Dysregulation of BAP1 in PCa and cancer cell lines. (A) The mRNA levels of BAP1 were compared between normal tissue specimens (n = 152) and PRAD specimens (n = 492), which derived from The Genotype‐Tissue Expression (GTEx) normal prostate tissue datasets and The Cancer Genome Atlas (TCGA) PRAD datasets. (B)The mRNA levels of BAP1 were compared between prostate normal and tumor tissues derived from R2 database, including normal tissues (n = 70) and tumor tissues (n = 262). (C) The mRNA levels of BAP1 were compared based on PCa gleason scores.
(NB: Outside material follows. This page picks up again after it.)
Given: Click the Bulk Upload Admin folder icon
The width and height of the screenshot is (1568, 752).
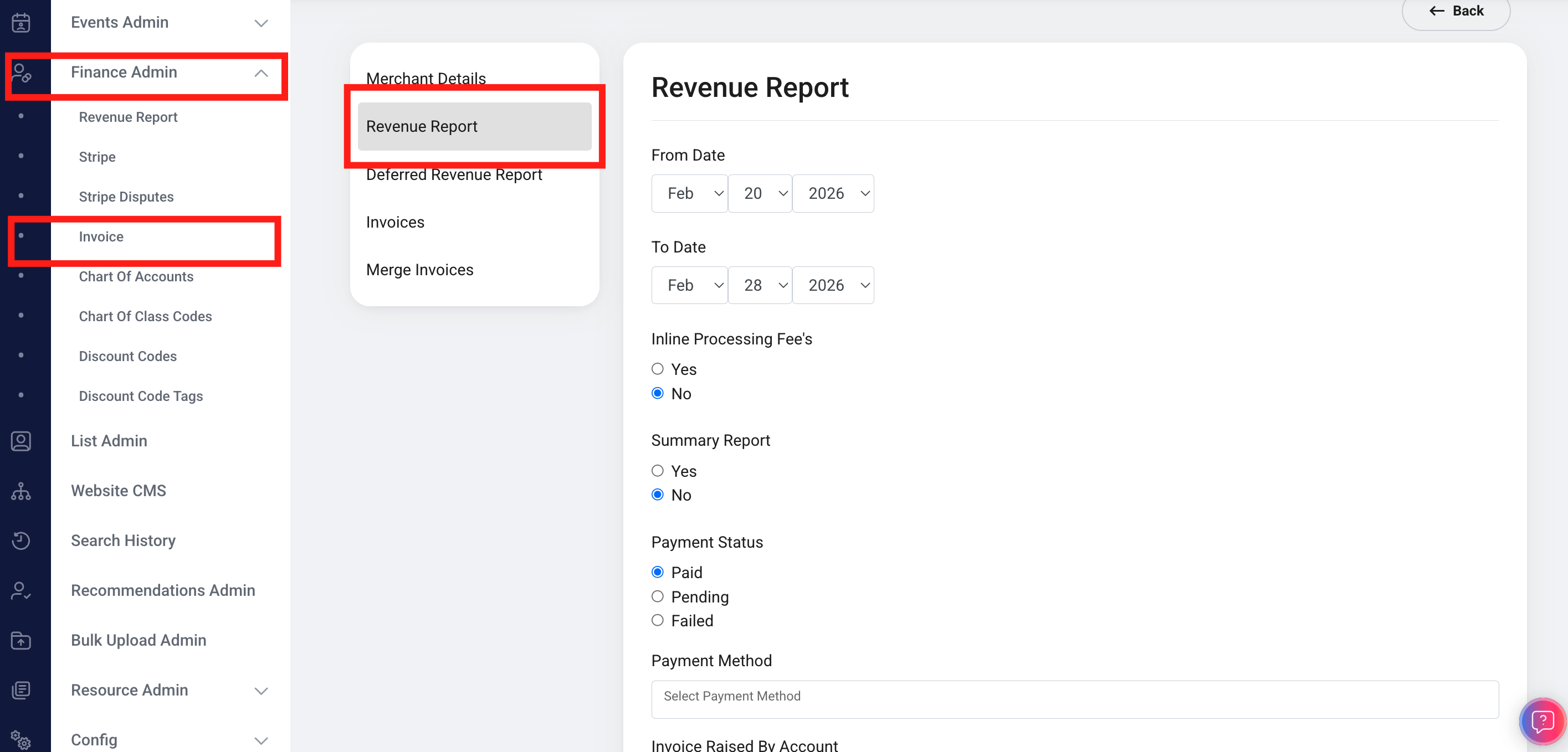Looking at the screenshot, I should click(x=21, y=641).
Gleason score 6 (n = 158), gleason score 6 and 7 (n = 120). (D) The representative images of IHC (immunohistochemistry) immunoblotted with BAP1 in PCa tissues collected from HPA (human protein atlas) database, including low, medium, and high‐grade PCa tissues. In each grade group, the representative images with strong or weak staining were presented, respectively. The high magnification insets of the images and the detailed information of staining were shown. Scale bars: 100 μm. (E) Quantification of the intensity of IHC by using the software ImageJ. n = 16 (low/medium grade), n = 26 (high grade). (F) The BAP1 protein levels were compared between in low‐tumorigenic P69 and highly tumorigenic M12 cell lines by using western blotting analysis. Error bars in B, C, and E indicated mean ± SD. Data analysis in B, C, and E was conducted by unpaired t‐test (*P < 0.05, **P < 0.01, ***P < 0.001).